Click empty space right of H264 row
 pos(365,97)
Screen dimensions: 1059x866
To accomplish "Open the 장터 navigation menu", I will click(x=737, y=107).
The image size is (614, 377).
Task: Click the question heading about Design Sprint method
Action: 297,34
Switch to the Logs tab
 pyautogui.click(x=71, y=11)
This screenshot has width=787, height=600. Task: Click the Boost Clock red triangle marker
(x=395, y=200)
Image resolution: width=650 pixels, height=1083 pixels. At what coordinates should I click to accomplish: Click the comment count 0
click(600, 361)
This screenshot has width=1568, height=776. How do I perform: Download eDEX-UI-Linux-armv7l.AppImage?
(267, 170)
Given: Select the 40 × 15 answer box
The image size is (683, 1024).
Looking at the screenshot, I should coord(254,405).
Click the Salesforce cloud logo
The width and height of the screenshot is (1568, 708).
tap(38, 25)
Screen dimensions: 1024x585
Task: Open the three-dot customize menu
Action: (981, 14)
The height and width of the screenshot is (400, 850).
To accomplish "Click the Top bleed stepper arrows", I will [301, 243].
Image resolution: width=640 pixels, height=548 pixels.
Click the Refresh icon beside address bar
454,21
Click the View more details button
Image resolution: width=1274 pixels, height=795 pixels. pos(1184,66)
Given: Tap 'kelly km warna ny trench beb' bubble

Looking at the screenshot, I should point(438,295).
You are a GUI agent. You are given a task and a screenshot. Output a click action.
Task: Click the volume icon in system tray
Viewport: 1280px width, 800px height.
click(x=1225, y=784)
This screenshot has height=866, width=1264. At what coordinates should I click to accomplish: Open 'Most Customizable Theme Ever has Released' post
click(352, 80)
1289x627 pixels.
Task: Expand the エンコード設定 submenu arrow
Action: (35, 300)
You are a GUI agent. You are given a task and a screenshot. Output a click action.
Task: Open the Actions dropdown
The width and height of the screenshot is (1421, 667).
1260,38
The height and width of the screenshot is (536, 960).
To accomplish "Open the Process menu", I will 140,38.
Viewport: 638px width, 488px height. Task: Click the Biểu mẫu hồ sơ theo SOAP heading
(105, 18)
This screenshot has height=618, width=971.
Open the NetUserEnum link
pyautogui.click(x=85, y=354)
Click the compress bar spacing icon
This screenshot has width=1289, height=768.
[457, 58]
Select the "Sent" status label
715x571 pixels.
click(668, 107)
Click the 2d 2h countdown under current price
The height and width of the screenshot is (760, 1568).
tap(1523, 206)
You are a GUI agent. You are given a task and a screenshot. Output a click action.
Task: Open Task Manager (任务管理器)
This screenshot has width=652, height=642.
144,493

____

> [Work instruction] Reproduce every line of the data exactly as it was written.

> [Exercise solution]
Click empty space right of H264 row
 pos(365,97)
Screen dimensions: 1059x866
To accomplish "Open the 장터 navigation menu", I will click(x=737, y=107).
The image size is (614, 377).
Task: Click the question heading about Design Sprint method
Action: 297,34
Switch to the Logs tab
 pyautogui.click(x=71, y=11)
This screenshot has width=787, height=600. Task: Click the Boost Clock red triangle marker
(x=395, y=200)
Image resolution: width=650 pixels, height=1083 pixels. At what coordinates should I click to accomplish: Click the comment count 0
click(600, 361)
This screenshot has width=1568, height=776. How do I perform: Download eDEX-UI-Linux-armv7l.AppImage?
(267, 170)
Given: Select the 40 × 15 answer box
The image size is (683, 1024).
Looking at the screenshot, I should coord(254,405).
Click the Salesforce cloud logo
The width and height of the screenshot is (1568, 708).
tap(38, 25)
Screen dimensions: 1024x585
Task: Open the three-dot customize menu
Action: (981, 14)
The height and width of the screenshot is (400, 850).
To accomplish "Click the Top bleed stepper arrows", I will [301, 243].
Image resolution: width=640 pixels, height=548 pixels.
Click the Refresh icon beside address bar
454,21
Click the View more details button
Image resolution: width=1274 pixels, height=795 pixels. pos(1184,66)
Given: Tap 'kelly km warna ny trench beb' bubble

Looking at the screenshot, I should point(438,295).
You are a GUI agent. You are given a task and a screenshot. Output a click action.
Task: Click the volume icon in system tray
Viewport: 1280px width, 800px height.
click(x=1225, y=784)
This screenshot has height=866, width=1264. At what coordinates should I click to accomplish: Open 'Most Customizable Theme Ever has Released' post
click(352, 80)
1289x627 pixels.
Task: Expand the エンコード設定 submenu arrow
Action: (35, 300)
You are a GUI agent. You are given a task and a screenshot. Output a click action.
Task: Open the Actions dropdown
The width and height of the screenshot is (1421, 667).
1260,38
The height and width of the screenshot is (536, 960).
To accomplish "Open the Process menu", I will 140,38.
Viewport: 638px width, 488px height. Task: Click the Biểu mẫu hồ sơ theo SOAP heading
(105, 18)
This screenshot has height=618, width=971.
Open the NetUserEnum link
pyautogui.click(x=85, y=354)
Click the compress bar spacing icon
This screenshot has width=1289, height=768.
[457, 58]
Select the "Sent" status label
715x571 pixels.
click(668, 107)
Click the 2d 2h countdown under current price
The height and width of the screenshot is (760, 1568).
tap(1523, 206)
You are a GUI agent. You are given a task and a screenshot. Output a click action.
Task: Open Task Manager (任务管理器)
This screenshot has width=652, height=642.
144,493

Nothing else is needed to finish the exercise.